Friday, August 11, 2017

Fitting a SQR peg in a Microsoft hole

One of the biggest challenges of optimizing the MC-10's BASIC has been in improving the performance of the floating point library.  Here I'll specifically discuss the replacement of the SQR() (square root) function.

There are two known fast algorithms I've looked at using.  Both depend on the IEEE single precision floating point format which is as follows:
| 1 sign bit | 8 bit exponent | 23 bit mantissa |
But Microcolor BASIC uses a larger mantissa, and uses two slightly different formats internally.  One is packed to save memory, and the other unpacked to simplify calculations.
Here is the packed format:
| 8 bit exponent | 1 bit sign | 31 bit mantissa |
And here is the unpacked format which is used during floating point calculations:
| 1 byte exponent | 32 bit mantissa | 1 byte sign | 
The larger mantissa is simply an extra byte which provides additional accuracy without a huge loss in speed required for double precision, and the mantissa appears to be largely treated as 31 bit.

The two formulas I've looked at for performing a fast SQR are presented below in C source code, and they were taken from this page.

*EXERCISE TASK*
Extend the post on speeding up SQR() in MC-10 BASIC, starting after its final sentence. The lines after this are separate material, not part of the post.

*DATA PROVIDED*
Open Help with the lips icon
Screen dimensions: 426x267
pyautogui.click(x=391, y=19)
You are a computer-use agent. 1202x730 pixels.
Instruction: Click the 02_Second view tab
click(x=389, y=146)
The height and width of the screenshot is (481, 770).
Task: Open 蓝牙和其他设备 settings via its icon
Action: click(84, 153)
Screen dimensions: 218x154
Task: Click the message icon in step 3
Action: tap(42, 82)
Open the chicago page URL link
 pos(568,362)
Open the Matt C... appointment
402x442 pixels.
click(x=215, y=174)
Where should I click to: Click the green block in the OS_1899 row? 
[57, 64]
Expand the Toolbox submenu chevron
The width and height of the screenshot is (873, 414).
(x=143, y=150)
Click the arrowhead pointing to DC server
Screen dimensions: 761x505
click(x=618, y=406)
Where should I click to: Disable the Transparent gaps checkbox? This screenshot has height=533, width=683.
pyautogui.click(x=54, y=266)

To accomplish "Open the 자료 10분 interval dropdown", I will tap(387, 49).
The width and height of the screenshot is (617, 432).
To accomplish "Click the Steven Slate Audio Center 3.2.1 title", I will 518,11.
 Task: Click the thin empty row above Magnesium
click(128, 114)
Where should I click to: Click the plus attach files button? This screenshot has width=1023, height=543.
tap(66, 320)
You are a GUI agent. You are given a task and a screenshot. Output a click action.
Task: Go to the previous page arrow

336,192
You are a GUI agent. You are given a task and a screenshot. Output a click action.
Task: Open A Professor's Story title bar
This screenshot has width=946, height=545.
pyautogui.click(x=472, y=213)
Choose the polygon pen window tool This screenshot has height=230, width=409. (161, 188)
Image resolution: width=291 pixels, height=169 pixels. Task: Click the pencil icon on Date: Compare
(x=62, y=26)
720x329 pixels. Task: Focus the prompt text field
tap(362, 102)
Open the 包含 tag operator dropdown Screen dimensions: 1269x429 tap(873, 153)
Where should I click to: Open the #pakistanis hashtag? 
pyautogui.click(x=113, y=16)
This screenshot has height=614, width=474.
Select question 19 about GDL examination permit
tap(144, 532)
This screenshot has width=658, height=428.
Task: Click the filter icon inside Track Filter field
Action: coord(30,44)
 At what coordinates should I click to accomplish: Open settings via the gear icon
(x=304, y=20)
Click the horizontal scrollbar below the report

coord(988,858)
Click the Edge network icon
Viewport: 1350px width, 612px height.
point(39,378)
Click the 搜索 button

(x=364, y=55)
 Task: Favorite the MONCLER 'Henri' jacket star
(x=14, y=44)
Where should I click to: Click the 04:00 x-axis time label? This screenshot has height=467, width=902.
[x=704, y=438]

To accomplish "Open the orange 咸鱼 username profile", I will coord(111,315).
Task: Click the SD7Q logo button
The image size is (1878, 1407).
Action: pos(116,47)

*ANSWER FOR THE TASK*
/* Assumes that float is in the IEEE 754 single precision floating point format
 * and that int is 32 bits. */
float sqrt_approx(float z)
{
    int val_int = *(int*)&z; /* Same bits, but as an int */
    /*
     * To justify the following code, prove that
     *
     * ((((val_int / 2^m) - b) / 2) + b) * 2^m = ((val_int - 2^m) / 2) + ((b + 1) / 2) * 2^m)
     *
     * where
     *
     * b = exponent bias
     * m = number of mantissa bits
     *
     * .
     */

    val_int -= 1 << 23; /* Subtract 2^m. */
    val_int >>= 1; /* Divide by 2. */
    val_int += 1 << 29; /* Add ((b + 1) / 2) * 2^m. */

    return *(float*)&val_int; /* Interpret again as float */
}

val_int -= 1 << 23 is easy enough.  In our case the bit is shifted 31 times due to the larger mantissa, and an additional time for the sign bit... so 1 << 31.  But a simpler way to but it is to subtract 1 from the exponent.

val_int >>= 1 is a bit of a problem since on IEEE format, the bit shifts into the mantissa, and in Microcolor BASIC format, it shifts into the sign bit.  Loosing the sign bit is not a problem due to the fact that we should have already generated an FC error (illegal function) if we are trying to use SQR on a negative number.  But it's not actually in the proper bit in the mantissa.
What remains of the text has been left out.